The Shirley D. Curson Education Plus Fund in Planetary Sciences and LPL
The Shirley D. Curson Education Plus Fund in Planetary Sciences and LPL (formerly the Shandel Education Plus Fund) was established by Shirley Curson, a generous donor and friend of LPL, for the purpose of supporting travel expenses outside the state of Arizona during summer break. The award is open to students in the Department of Planetary Sciences and Lunar and Planetary Laboratory who propose to fund study, museum visits, special exhibits, seminars, instruction, competitions, research and other endeavors that are beyond those provided by the normal campus environment and are not part of the student’s regular curriculum during the recipient’s school year.
2017 Curson Travel Award to Amanda Stadermann
by Amanda Stadermann
With support from the Curson Travel Award, I was able to attend the International Association of Volcanology and Chemistry of the Earth’s Interior (IAVCEI) General Assembly in Portland, Oregon.

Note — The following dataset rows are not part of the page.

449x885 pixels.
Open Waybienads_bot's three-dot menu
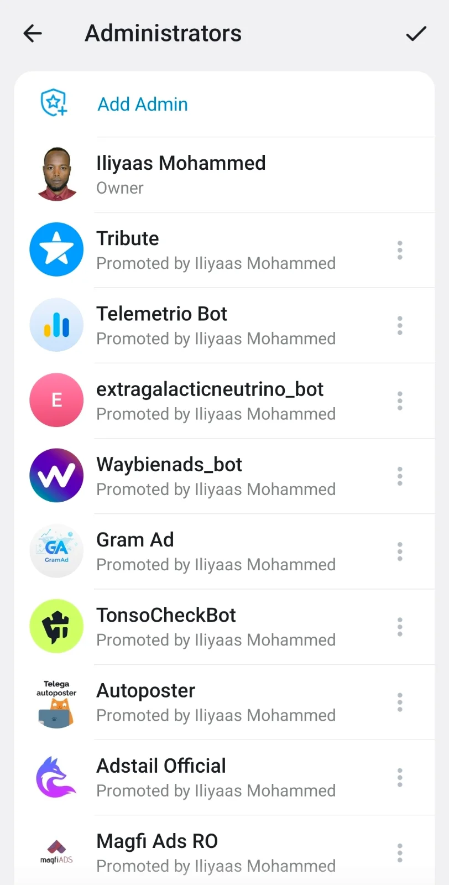pyautogui.click(x=400, y=476)
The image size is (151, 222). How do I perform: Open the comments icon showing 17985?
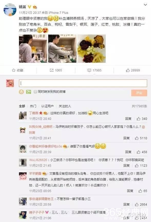click(89, 70)
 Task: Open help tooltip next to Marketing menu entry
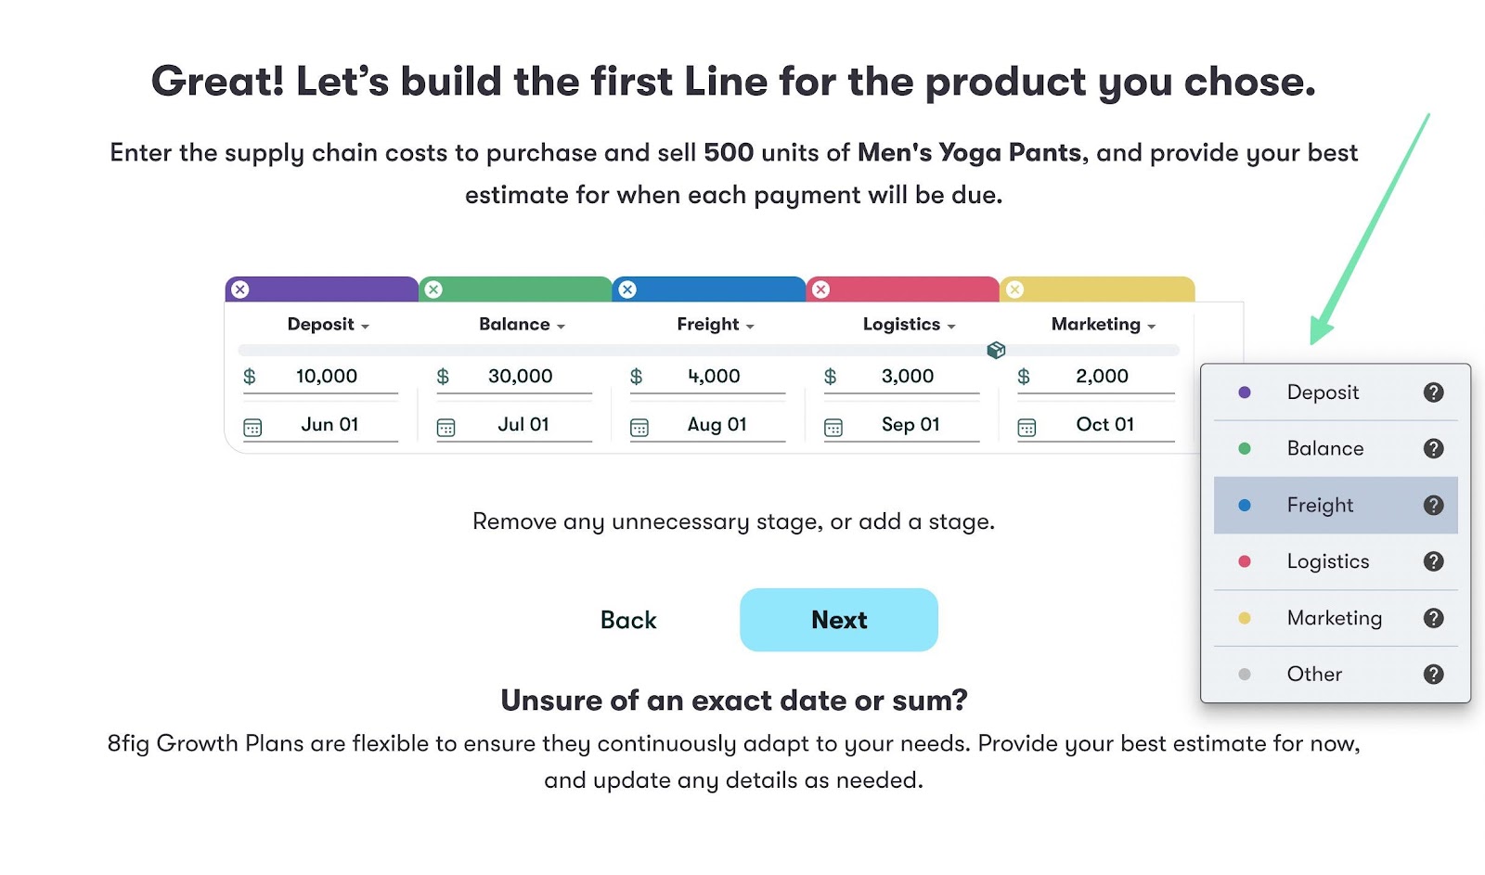coord(1434,618)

The conference took place August 14–18, 2017, with a pre-meeting workshop on August 12–13. This volcanology conference takes place only once every four years, so having the chance to attend this year was an opportunity to become more familiar with the volcanology field and to meet other volcanologists (both planetary and terrestrial).

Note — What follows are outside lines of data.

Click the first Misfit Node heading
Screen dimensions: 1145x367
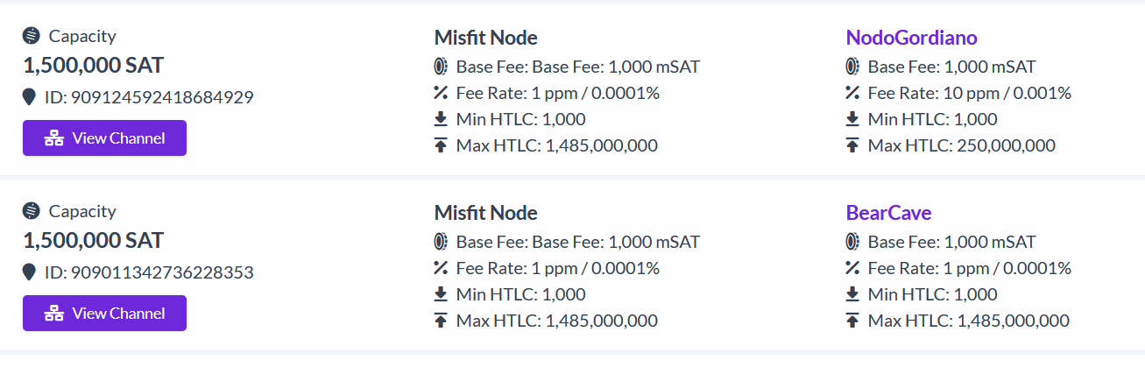[485, 38]
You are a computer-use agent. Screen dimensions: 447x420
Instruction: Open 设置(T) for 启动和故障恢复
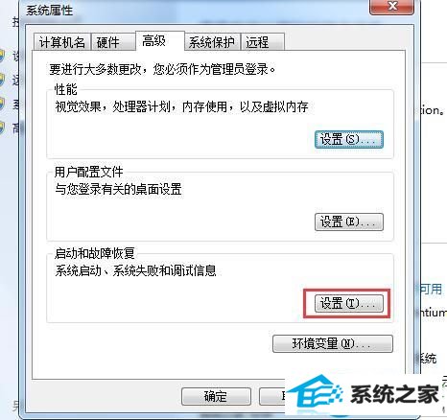[x=349, y=303]
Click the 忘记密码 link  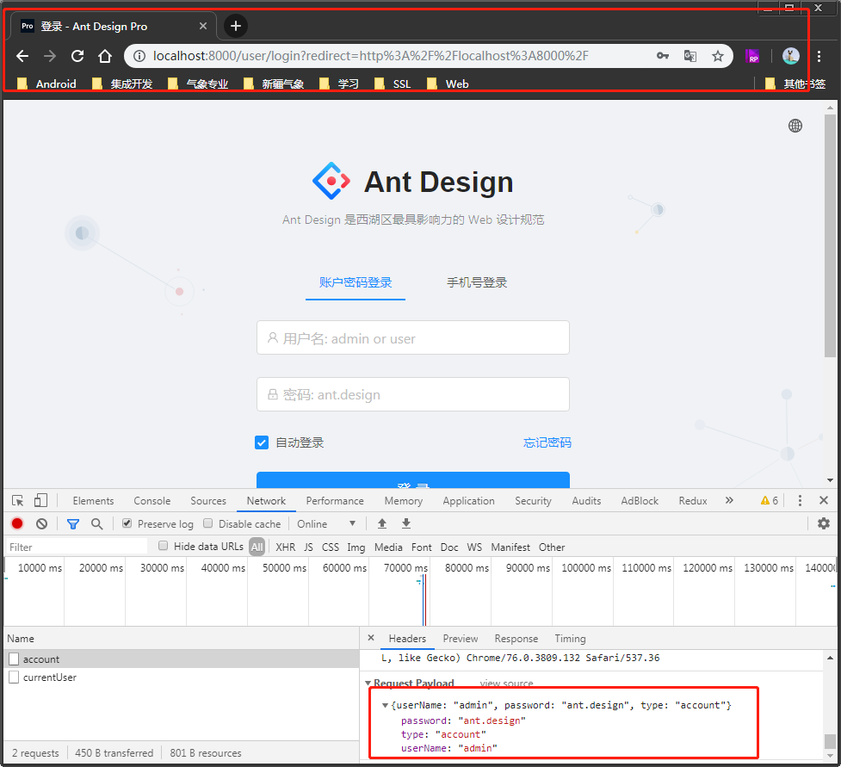[x=547, y=442]
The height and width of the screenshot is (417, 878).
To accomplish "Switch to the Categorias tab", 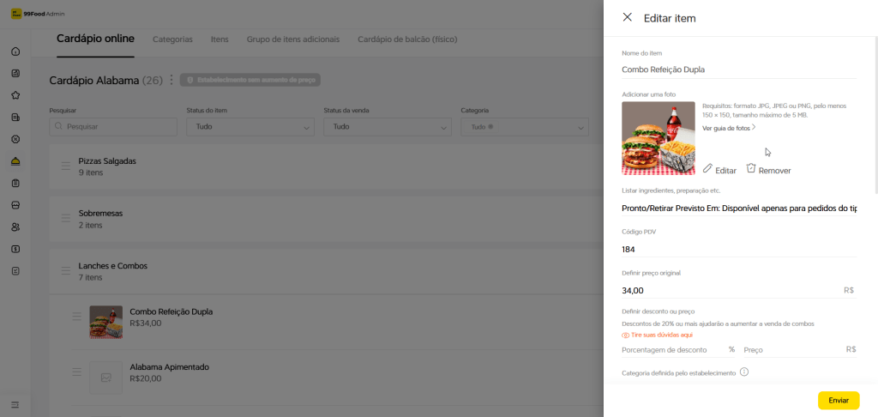I will 172,39.
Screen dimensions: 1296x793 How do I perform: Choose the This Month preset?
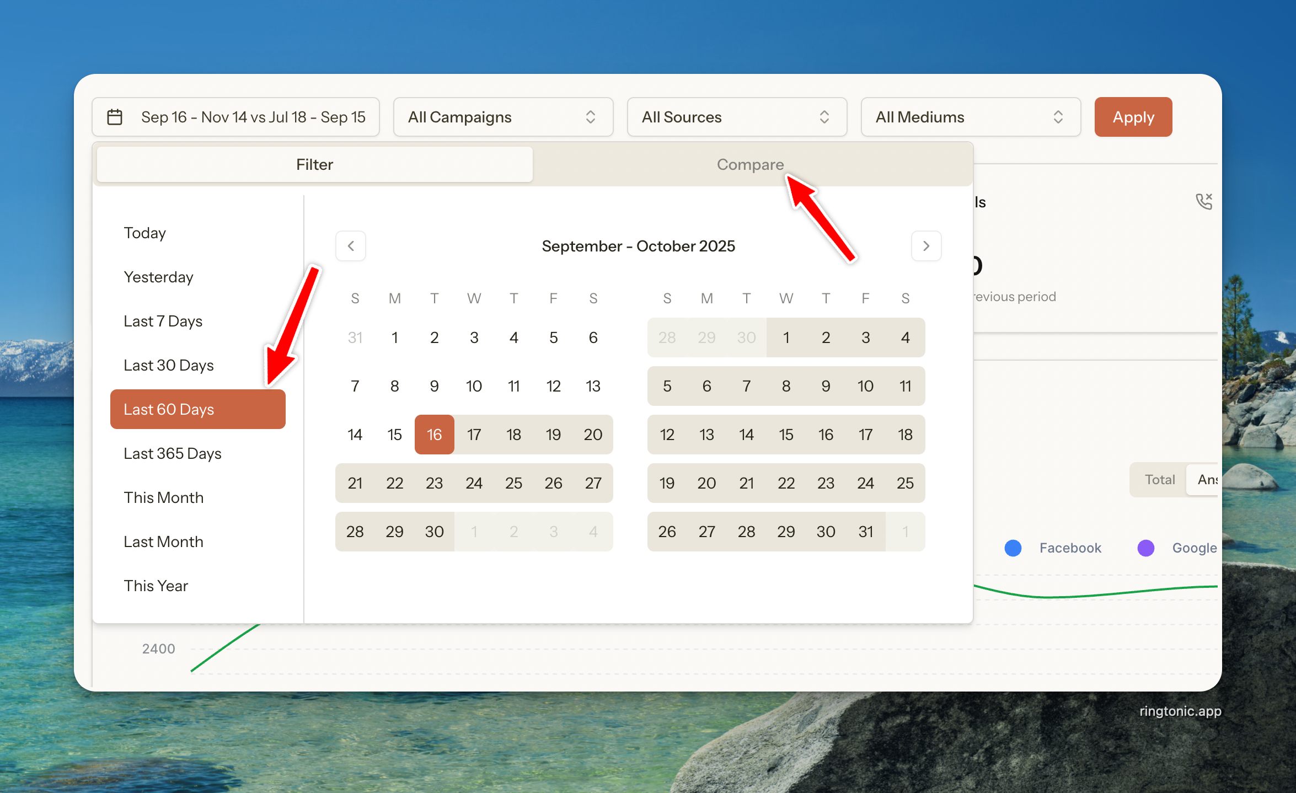pos(164,497)
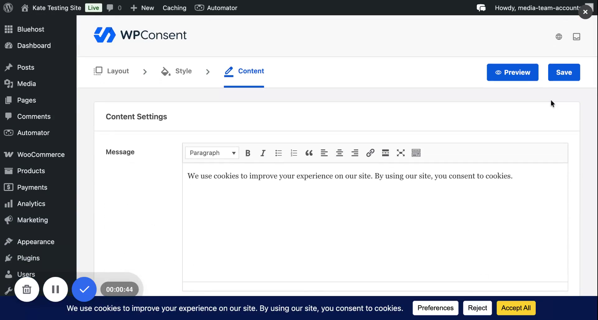Apply italic formatting in the editor
Image resolution: width=598 pixels, height=320 pixels.
point(263,153)
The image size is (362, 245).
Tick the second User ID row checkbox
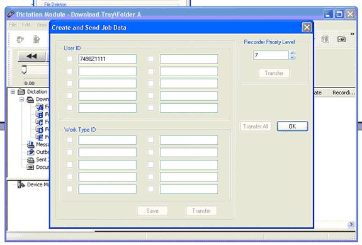[70, 71]
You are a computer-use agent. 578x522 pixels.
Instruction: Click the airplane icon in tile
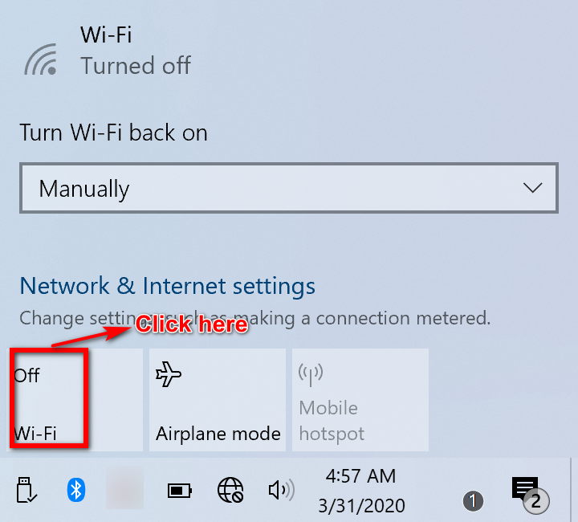click(x=169, y=374)
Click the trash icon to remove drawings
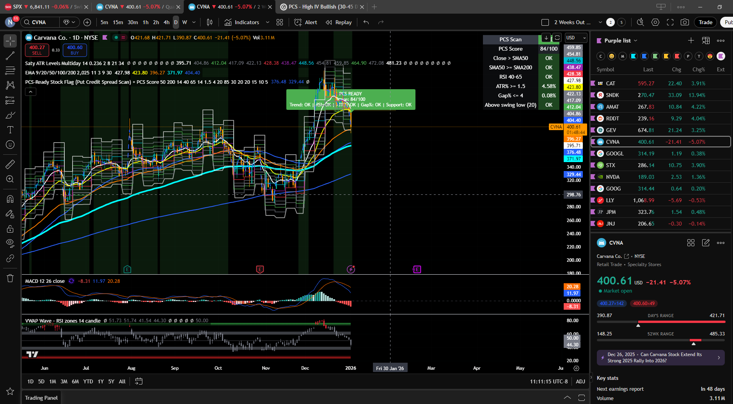 10,278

The pre-meeting workshop was focused on the MELTS software package, which estimates the crystallization sequence of a magma. This workshop built on the geochemistry classes I have taken previously, and applied that knowledge to calculate the liquid line of descent of a magma composition of my choosing. I am particularly interested in MELTS because it can help me predict what phases I would expect to see crystallizing out of a magma at certain temperatures. This directly relates to my work on Apollo lunar basalts, where I perform experiments of decreasing temperature to determine what happens to the silicate melt as it crystallized. Using MELTS assists me in predicting the compositions of phases that precipitate from the melt. This workshop enabled me to understand the background behind the program and to learn how to utilize the program to its fullest capacity.
At IAVCEI, I presented a poster on some of my work, including my geologic and impact melt map for the area around the lunar crater Giordano Bruno. My poster presentation was particularly helpful because I was able to discuss the future of my work with volcanologists and planetary scientists who could help me determine what the best course of action would be for my work. This was especially beneficial given that my work is still rather preliminary; the critiques and comments were most helpful.

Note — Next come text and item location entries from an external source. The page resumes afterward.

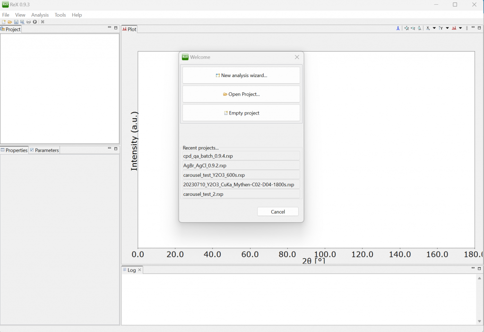This screenshot has height=332, width=484.
Task: Click the Run analysis play icon
Action: coord(35,22)
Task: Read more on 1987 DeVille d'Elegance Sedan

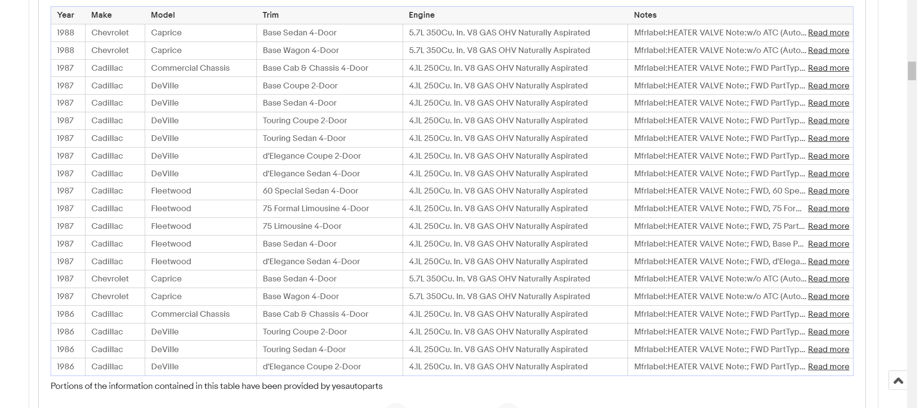Action: click(828, 174)
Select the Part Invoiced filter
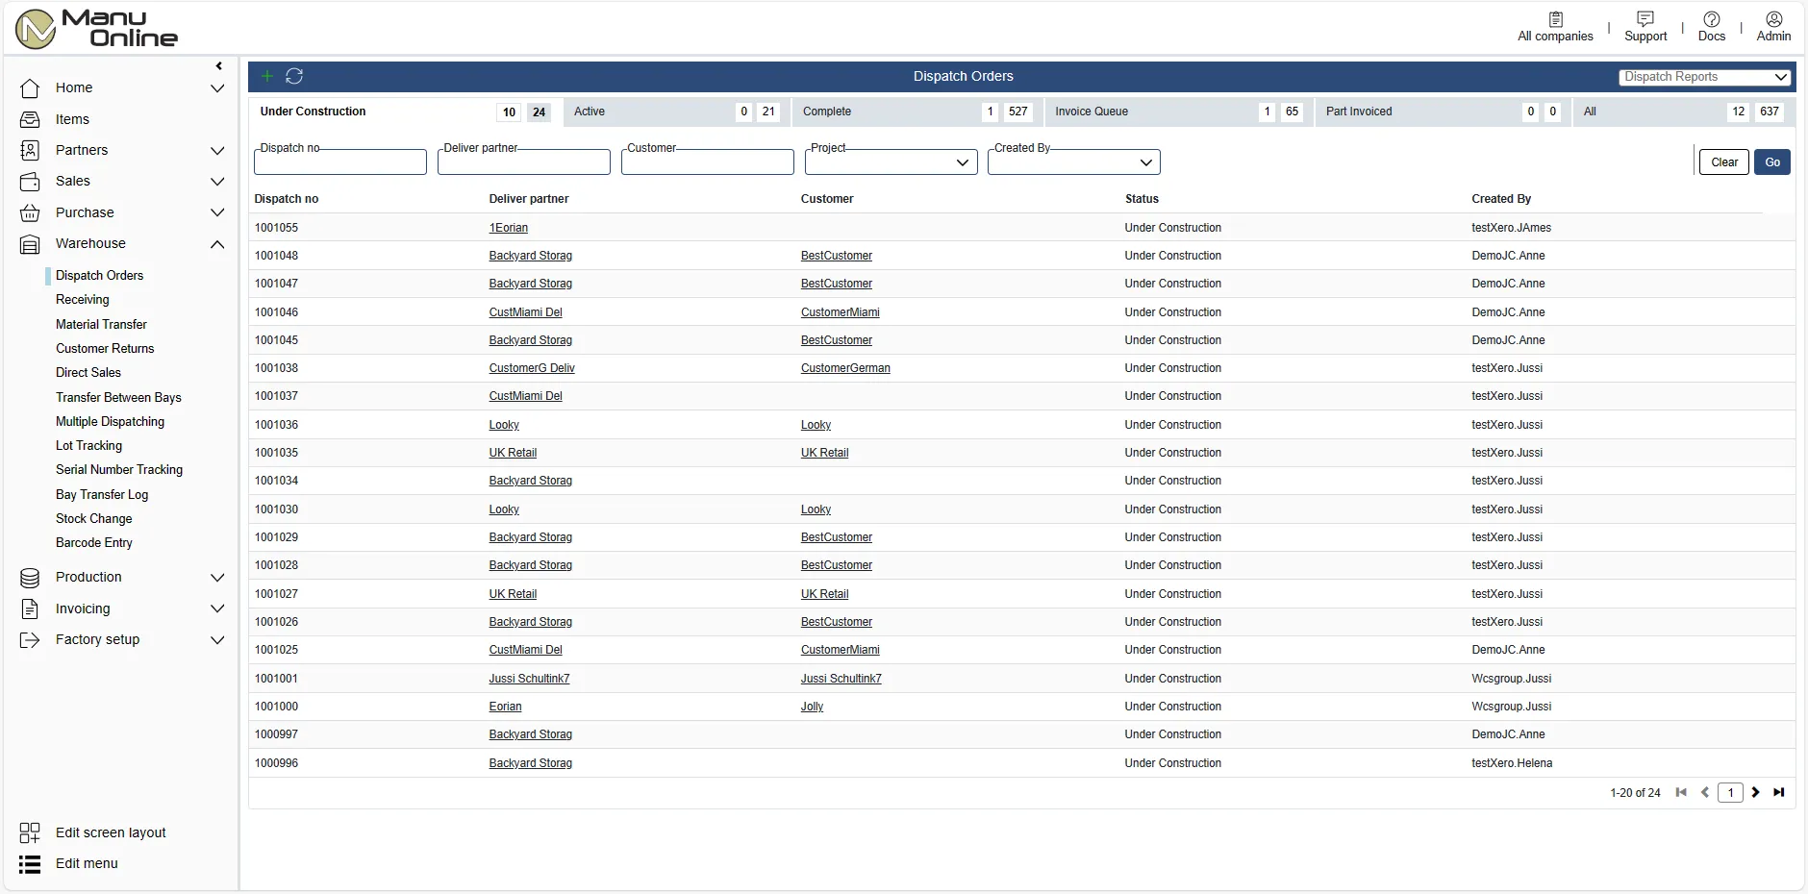The height and width of the screenshot is (894, 1808). click(x=1358, y=112)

Also at the meeting, I attended IAVCEI talks and reviewed posters by other volcanologists. I was particularly interested in geochemical talks and talks of terrestrial events that could be used as planetary analogues. The planetary volcanology session was interesting because the session took a more “how is it similar to terrestrial volcanism” approach than provided at the annual Lunar and Planetary Science Conferences. I had the chance to meet in person several collaborators with whom I had previously only corresonponded by email. It was very productive to talk with them about current and future projects, and to plan future visits. I also got the chance to meet other young scientists that are in the planetary volcanology field. These connections help me to know where to go if I need help in a certain project, and who to go to if I need expertise in a particular subject area.
The trip to Portland for IAVCEI was very memorable and educational. I learned a great deal and built lasting collaborations. I thank the Curson Travel Award for giving me the opportunity to go to this conference and pre-meeting workshop to learn about the field of volcanology in a personal and substantive level.